Identify every line in the records below that contains the word "dropdown", and copy each of those lines.

=== Section Start ===

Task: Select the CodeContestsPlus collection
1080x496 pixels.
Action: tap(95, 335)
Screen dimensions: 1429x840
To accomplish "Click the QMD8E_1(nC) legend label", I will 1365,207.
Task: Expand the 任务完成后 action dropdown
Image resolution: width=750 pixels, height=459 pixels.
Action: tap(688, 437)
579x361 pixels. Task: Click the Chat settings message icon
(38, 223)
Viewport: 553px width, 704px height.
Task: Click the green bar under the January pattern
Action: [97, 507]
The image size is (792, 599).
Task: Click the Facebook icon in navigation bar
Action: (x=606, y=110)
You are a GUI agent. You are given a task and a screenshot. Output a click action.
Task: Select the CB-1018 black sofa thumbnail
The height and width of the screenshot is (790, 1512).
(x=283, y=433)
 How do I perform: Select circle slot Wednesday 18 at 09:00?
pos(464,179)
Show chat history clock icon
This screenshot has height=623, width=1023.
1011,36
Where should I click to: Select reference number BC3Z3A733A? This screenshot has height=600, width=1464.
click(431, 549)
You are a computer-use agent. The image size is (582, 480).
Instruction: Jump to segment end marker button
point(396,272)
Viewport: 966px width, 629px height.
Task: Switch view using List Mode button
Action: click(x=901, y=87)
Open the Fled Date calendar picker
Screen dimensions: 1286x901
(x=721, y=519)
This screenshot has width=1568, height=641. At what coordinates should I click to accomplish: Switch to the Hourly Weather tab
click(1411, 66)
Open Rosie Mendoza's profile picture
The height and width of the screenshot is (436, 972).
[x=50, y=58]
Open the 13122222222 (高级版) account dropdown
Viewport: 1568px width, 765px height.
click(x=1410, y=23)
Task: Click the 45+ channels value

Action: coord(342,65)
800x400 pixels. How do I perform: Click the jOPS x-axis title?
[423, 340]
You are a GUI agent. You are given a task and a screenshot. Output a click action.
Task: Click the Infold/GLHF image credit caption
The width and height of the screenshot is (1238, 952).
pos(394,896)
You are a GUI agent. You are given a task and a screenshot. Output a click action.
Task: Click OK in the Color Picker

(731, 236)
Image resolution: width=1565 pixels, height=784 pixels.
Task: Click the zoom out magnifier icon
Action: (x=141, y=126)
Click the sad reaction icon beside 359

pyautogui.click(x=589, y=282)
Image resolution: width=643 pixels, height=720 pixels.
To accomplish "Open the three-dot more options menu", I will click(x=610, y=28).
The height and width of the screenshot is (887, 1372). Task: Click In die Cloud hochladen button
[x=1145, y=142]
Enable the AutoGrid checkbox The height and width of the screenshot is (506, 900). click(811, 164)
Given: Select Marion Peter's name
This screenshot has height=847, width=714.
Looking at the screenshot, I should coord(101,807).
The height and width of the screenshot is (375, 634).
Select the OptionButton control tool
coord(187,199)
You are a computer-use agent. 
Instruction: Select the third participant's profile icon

=== Section End ===

*Answer below*:
Task: Expand the 任务完成后 action dropdown
Open the 13122222222 (高级版) account dropdown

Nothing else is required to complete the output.